Today’s highlights and declaration come from the book’s second chapter, titled “Lie #3: I Have to Have It All Together.” Let’s jump in:
- Every interaction we have is a negotiation of sorts. Every conversation with our partner, the way we hope to motivate our children, the attempts to connect in friendships, all of them are a kind of negotiation. Was there a chance that if I employed some of the same tactics that had worked in my professional life it might bear fruit in my personal life as well? Were there things I was missing out on personally because of this posture I’d been keeping up of having to have everything together?
- No one has it all together, and the people who are willing to admit that freely, who are willing to admit that first, will disarm and connect with the people they care most about in life.
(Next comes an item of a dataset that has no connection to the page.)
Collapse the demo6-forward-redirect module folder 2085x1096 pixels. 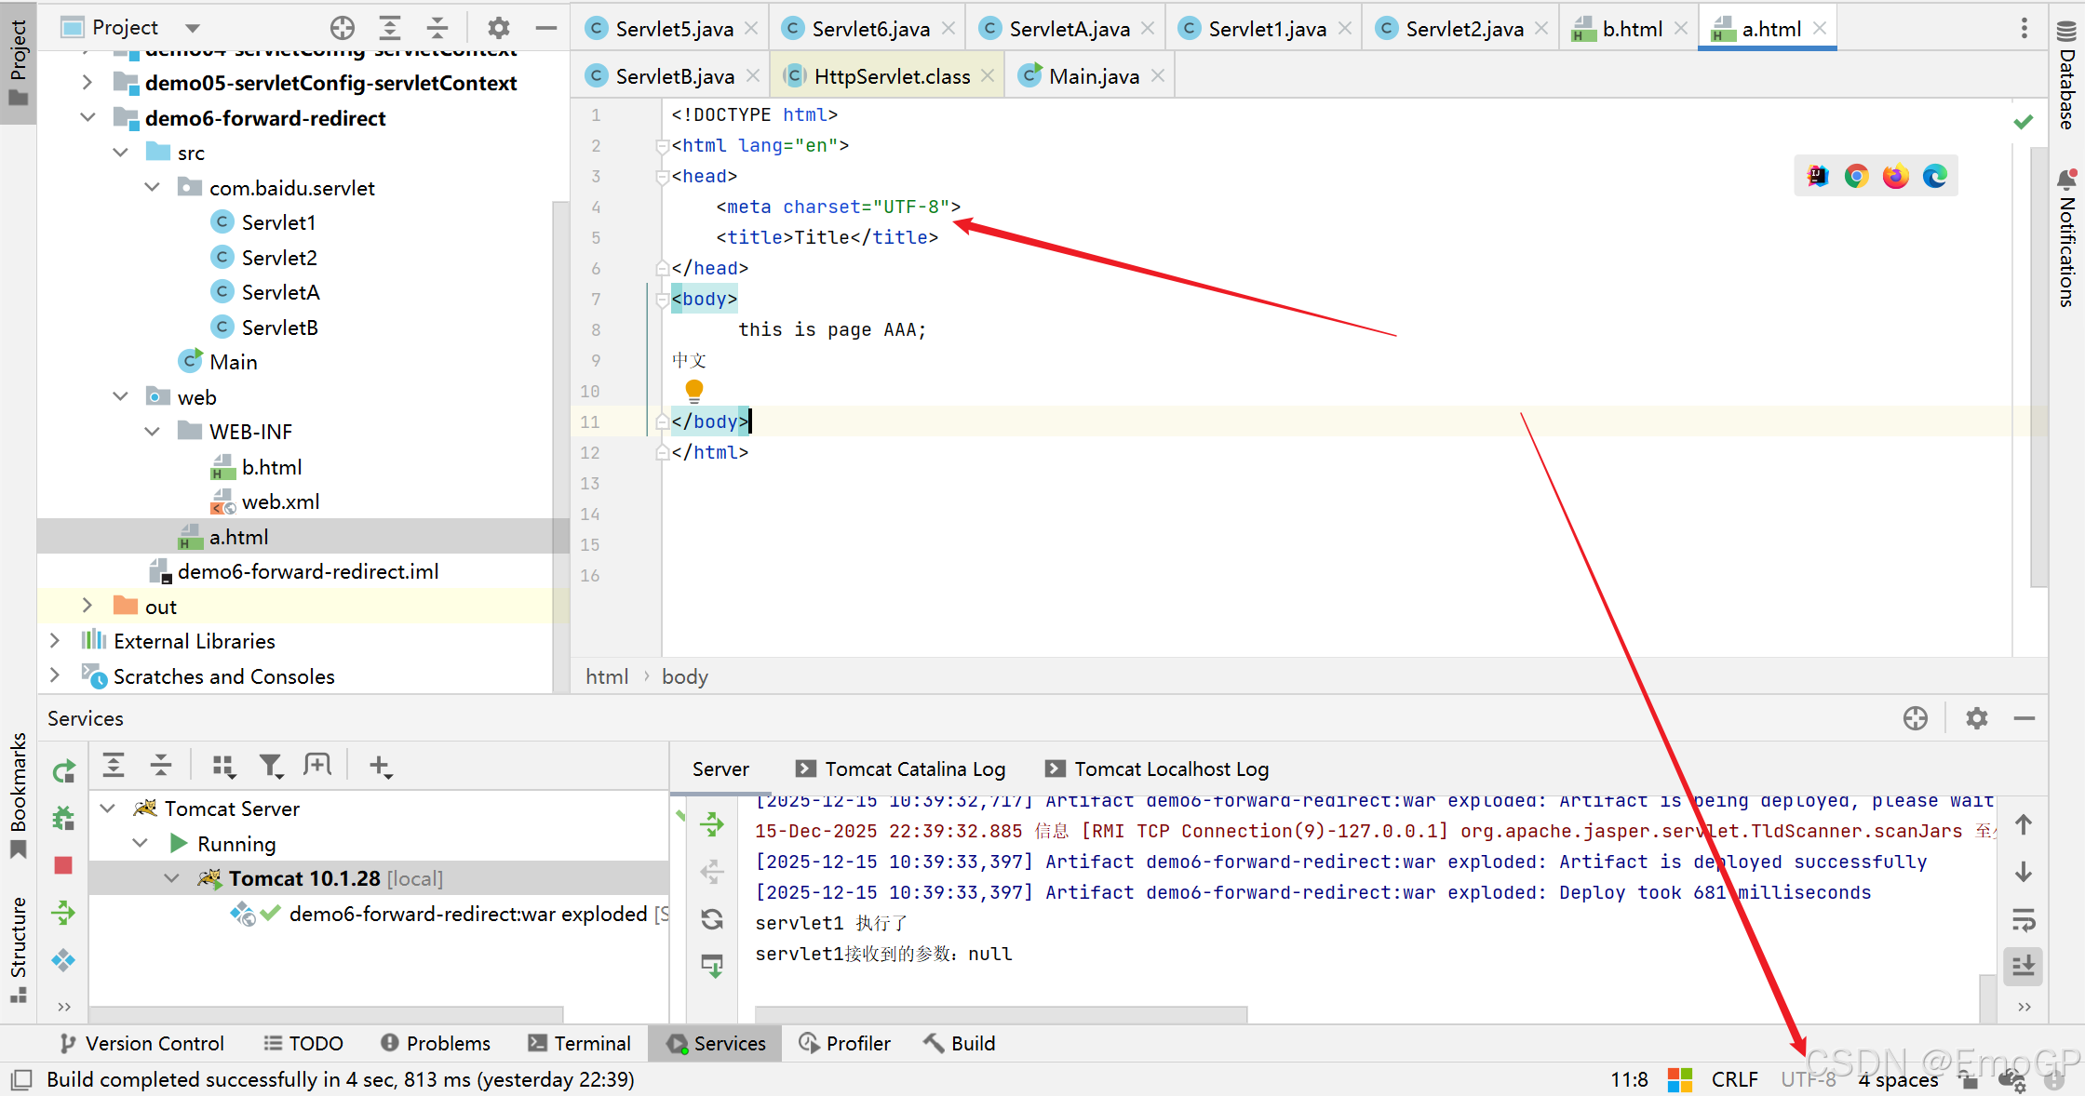(x=87, y=118)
There are so many things we all universally struggle with, and when someone acknowledges this, we can’t help but be drawn to them.
- It can be lonely, isolating, and hard to find people to come alongside you if you don’t own your struggles. If you’re basing relationships on a front of everything being okay, are you really building an authentic relationship? As someone who for too long believed that representing strength was the way, I can tell you with certainty that it was only when I began connecting with people as my authentic, everything-not-all-together self that I was able to form relationships that were deeper, more meaningful, and available to support me in the seasons I needed them most.
- When I was most stuck, my willingness to raise my hand and acknowledge I needed help was the reason I was able to get help—and it was only in getting help that I was able to get out of my mess.
- The notion of disruption is one of the single greatest ingredients in innovation today. In a world where wearing masks of perfection and inauthentically assuring the masses that all is good, the person who’s willing to own their imperfections and deviate from the cultural norm will embody disruption in a way that creates for them an unfair advantage in their life, their work, and their relationships. Be that kind of disrupter.
THINGS THAT CAN HELP YOU
- Use vulnerability as a strength.Whether you’re in a business or personal relationship, being open about the things you’re struggling with makes you relatable, allowing you to connect more authentically. Whatever taboo you associate with admitting the things that aren’t great about your life, once you flip that narrative in your head, you’ll open yourself up to the possibility of community and results on a whole different level.
- Preemptively acknowledge your weaknesses. In your personal relationships, when you get ahead of your weaknesses and are able to be honest in owning your experience, not only do you create a bridge of empathy with the ones you’re trying to connect with, you can also manage the narrative around why those weaknesses exist and how they could be overcome.
- Learn to give an honest representation of yourself from the start. Too much of our time is spent trying to parse through what’s real and what’s not, what matters and what doesn’t. If we start our conversations from a place that’s more honest, authentic, and real, the chances that we’ll get to a deal, a meaningful relationship, the help we need when we need it, or achieve a desired goal are remarkably higher.
That leads us to today’s Dadly Daily Declaration:
The notion of disruption is one of the single greatest ingredients in innovation today. In a world where wearing masks of perfection and inauthentically assuring the masses that all is good, the person who’s willing to own their imperfections and deviate from the cultural norm will embody disruption in a way that creates for them an unfair advantage in their life, their work, and their relationships. Be that kind of disrupter.